Scent
Whether in a natural or urban jungle, a feline constantly monitors the aromas around it to assess the risks and seize the opportunities presented by its environment. A discriminating sniff will help a feline determine if a morsel of food is fit to eat, just as surely as the whiff of a predator provides advance warning of trouble. Even procreation in cats owes much to the olfactory sense: The message that a female is ready to mate is delivered to the male via the odor of her urine.
The Tongue
Discriminating taste buds have earned cats an unfair reputation as fussy eaters. Cats aren't picky just to be difficult; they've simply evolved tastes that help them distinguish what is good for their health from what isn't.
- Rows of small hooked projections, called papillae, cover the tip, sides and back of the tongue and throat — and each papilla can house from a few dozen to several thousand taste buds. (A dog has only about 2,000 taste buds in its entire tongue.)
- Like other carnivores, cats prefer salty, bitter and sour foods, while eschewing sweets. They have trouble digesting sugar and often end up with diarrhea when they eat it. Some domestic cats will occasionally succumb to a sweet tooth, favoring particularly chocolate (which is poisonous for them) and raisins.

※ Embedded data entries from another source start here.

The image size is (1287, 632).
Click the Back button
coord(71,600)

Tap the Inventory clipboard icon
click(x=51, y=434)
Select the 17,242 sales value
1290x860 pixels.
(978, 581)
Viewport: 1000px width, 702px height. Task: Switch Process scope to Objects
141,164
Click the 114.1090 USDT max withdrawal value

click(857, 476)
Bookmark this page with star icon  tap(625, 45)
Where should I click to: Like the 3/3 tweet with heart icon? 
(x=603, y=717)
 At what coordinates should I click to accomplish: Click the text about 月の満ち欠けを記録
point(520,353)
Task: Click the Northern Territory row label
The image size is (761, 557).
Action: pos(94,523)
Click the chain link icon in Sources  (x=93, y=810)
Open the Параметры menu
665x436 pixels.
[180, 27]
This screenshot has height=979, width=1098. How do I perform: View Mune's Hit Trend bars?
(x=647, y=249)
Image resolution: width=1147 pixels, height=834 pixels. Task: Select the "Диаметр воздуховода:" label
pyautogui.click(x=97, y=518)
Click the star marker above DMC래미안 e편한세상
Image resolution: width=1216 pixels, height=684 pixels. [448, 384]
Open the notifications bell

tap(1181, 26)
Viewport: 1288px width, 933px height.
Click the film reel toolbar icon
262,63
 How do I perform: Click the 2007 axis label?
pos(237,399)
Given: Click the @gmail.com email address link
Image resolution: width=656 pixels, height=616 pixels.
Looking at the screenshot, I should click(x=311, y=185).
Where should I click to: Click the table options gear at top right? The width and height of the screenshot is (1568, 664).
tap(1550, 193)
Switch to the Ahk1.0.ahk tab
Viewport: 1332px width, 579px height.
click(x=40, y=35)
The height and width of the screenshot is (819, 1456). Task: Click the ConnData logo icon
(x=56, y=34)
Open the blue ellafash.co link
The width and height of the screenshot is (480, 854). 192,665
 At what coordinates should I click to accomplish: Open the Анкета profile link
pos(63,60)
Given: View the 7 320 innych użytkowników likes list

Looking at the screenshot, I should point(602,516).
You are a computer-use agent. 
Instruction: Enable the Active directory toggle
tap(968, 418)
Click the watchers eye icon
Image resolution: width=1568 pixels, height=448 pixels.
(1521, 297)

- In general, though, cats prefer the fats and amino acids found in meat, though they often eat only certain parts of an animal, based on taste, or will choose a certain dry cat food by taste, if it has little aroma. When a cat does overrule its better judgment and samples something unpleasant or poisonous, it will salivate heavily to expel the offending tidbit. Domestic cats sometimes react to medicines this way.
Cat tongues are more than mere organs of taste, though. Anyone who has ever been treated to a licking knows that cats' tongues are rough. The backward-facing papillae that scratch your skin when the cat licks you are used as a built-in "comb" during
grooming and to scrape meat off bones when consuming prey.